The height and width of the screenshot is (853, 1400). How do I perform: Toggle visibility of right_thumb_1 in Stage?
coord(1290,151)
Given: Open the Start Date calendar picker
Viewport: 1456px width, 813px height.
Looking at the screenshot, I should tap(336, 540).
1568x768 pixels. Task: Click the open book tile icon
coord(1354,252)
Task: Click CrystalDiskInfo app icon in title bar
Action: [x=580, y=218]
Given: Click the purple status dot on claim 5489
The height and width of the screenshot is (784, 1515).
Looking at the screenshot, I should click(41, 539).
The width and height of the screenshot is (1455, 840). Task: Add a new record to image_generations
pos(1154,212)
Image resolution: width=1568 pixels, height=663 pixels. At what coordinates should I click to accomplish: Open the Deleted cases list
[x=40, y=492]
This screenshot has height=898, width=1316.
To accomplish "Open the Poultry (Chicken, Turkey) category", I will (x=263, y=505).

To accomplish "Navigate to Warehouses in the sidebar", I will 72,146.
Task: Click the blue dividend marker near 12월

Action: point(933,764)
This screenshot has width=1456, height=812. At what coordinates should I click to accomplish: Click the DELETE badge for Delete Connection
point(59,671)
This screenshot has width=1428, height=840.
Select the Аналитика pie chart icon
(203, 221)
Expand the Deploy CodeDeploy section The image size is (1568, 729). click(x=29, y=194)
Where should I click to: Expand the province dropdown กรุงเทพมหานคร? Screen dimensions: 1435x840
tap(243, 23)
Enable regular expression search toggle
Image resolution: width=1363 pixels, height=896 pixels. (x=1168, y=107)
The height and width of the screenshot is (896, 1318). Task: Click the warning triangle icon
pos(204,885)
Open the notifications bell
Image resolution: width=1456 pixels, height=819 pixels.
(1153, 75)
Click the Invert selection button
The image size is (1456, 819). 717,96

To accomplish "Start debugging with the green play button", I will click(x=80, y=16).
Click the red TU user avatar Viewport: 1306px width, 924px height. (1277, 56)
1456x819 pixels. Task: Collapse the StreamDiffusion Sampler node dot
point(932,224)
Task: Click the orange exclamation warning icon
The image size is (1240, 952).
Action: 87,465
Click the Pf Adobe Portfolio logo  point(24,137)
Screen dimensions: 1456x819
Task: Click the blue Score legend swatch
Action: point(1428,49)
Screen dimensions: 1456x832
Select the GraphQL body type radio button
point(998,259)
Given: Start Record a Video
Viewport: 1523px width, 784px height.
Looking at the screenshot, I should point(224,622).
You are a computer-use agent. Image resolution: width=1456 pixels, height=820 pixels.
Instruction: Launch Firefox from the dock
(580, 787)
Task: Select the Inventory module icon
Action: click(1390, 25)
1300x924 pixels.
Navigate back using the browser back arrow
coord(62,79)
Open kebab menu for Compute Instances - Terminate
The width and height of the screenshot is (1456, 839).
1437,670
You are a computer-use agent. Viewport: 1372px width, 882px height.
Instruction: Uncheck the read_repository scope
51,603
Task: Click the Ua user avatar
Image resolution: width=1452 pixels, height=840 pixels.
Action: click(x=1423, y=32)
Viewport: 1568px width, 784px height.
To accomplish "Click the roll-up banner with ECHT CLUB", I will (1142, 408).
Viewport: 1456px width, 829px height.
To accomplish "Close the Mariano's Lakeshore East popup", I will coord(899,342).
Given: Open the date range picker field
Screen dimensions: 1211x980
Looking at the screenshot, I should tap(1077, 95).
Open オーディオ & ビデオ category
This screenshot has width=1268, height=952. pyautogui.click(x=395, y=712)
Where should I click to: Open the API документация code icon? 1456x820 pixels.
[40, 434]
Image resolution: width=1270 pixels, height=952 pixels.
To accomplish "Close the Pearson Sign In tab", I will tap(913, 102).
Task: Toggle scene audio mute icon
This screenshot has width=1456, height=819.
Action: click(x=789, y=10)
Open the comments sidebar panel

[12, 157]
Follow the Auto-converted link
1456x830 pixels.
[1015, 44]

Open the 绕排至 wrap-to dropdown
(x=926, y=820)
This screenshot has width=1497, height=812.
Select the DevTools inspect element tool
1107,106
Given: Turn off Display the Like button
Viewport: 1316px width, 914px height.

********

→ Your task:
An exact transcript of all the records is the expected result.

→ Reply to the task:
The height and width of the screenshot is (853, 1400). How do I perform: Toggle visibility of right_thumb_1 in Stage?
coord(1290,151)
Given: Open the Start Date calendar picker
Viewport: 1456px width, 813px height.
Looking at the screenshot, I should tap(336, 540).
1568x768 pixels. Task: Click the open book tile icon
coord(1354,252)
Task: Click CrystalDiskInfo app icon in title bar
Action: [x=580, y=218]
Given: Click the purple status dot on claim 5489
The height and width of the screenshot is (784, 1515).
Looking at the screenshot, I should click(41, 539).
The width and height of the screenshot is (1455, 840). Task: Add a new record to image_generations
pos(1154,212)
Image resolution: width=1568 pixels, height=663 pixels. At what coordinates should I click to accomplish: Open the Deleted cases list
[x=40, y=492]
This screenshot has height=898, width=1316.
To accomplish "Open the Poultry (Chicken, Turkey) category", I will (x=263, y=505).

To accomplish "Navigate to Warehouses in the sidebar", I will 72,146.
Task: Click the blue dividend marker near 12월

Action: point(933,764)
This screenshot has width=1456, height=812. At what coordinates should I click to accomplish: Click the DELETE badge for Delete Connection
point(59,671)
This screenshot has width=1428, height=840.
Select the Аналитика pie chart icon
(203, 221)
Expand the Deploy CodeDeploy section The image size is (1568, 729). click(x=29, y=194)
Where should I click to: Expand the province dropdown กรุงเทพมหานคร? Screen dimensions: 1435x840
tap(243, 23)
Enable regular expression search toggle
Image resolution: width=1363 pixels, height=896 pixels. (x=1168, y=107)
The height and width of the screenshot is (896, 1318). Task: Click the warning triangle icon
pos(204,885)
Open the notifications bell
Image resolution: width=1456 pixels, height=819 pixels.
(1153, 75)
Click the Invert selection button
The image size is (1456, 819). 717,96

To accomplish "Start debugging with the green play button", I will click(x=80, y=16).
Click the red TU user avatar Viewport: 1306px width, 924px height. (1277, 56)
1456x819 pixels. Task: Collapse the StreamDiffusion Sampler node dot
point(932,224)
Task: Click the orange exclamation warning icon
The image size is (1240, 952).
Action: 87,465
Click the Pf Adobe Portfolio logo  point(24,137)
Screen dimensions: 1456x819
Task: Click the blue Score legend swatch
Action: point(1428,49)
Screen dimensions: 1456x832
Select the GraphQL body type radio button
point(998,259)
Given: Start Record a Video
Viewport: 1523px width, 784px height.
Looking at the screenshot, I should point(224,622).
You are a computer-use agent. Image resolution: width=1456 pixels, height=820 pixels.
Instruction: Launch Firefox from the dock
(580, 787)
Task: Select the Inventory module icon
Action: click(1390, 25)
1300x924 pixels.
Navigate back using the browser back arrow
coord(62,79)
Open kebab menu for Compute Instances - Terminate
The width and height of the screenshot is (1456, 839).
1437,670
You are a computer-use agent. Viewport: 1372px width, 882px height.
Instruction: Uncheck the read_repository scope
51,603
Task: Click the Ua user avatar
Image resolution: width=1452 pixels, height=840 pixels.
Action: click(x=1423, y=32)
Viewport: 1568px width, 784px height.
To accomplish "Click the roll-up banner with ECHT CLUB", I will (1142, 408).
Viewport: 1456px width, 829px height.
To accomplish "Close the Mariano's Lakeshore East popup", I will coord(899,342).
Given: Open the date range picker field
Screen dimensions: 1211x980
Looking at the screenshot, I should tap(1077, 95).
Open オーディオ & ビデオ category
This screenshot has width=1268, height=952. pyautogui.click(x=395, y=712)
Where should I click to: Open the API документация code icon? 1456x820 pixels.
[40, 434]
Image resolution: width=1270 pixels, height=952 pixels.
To accomplish "Close the Pearson Sign In tab", I will tap(913, 102).
Task: Toggle scene audio mute icon
This screenshot has width=1456, height=819.
Action: click(x=789, y=10)
Open the comments sidebar panel

[12, 157]
Follow the Auto-converted link
1456x830 pixels.
[1015, 44]

Open the 绕排至 wrap-to dropdown
(x=926, y=820)
This screenshot has width=1497, height=812.
Select the DevTools inspect element tool
1107,106
Given: Turn off Display the Like button
Viewport: 1316px width, 914px height.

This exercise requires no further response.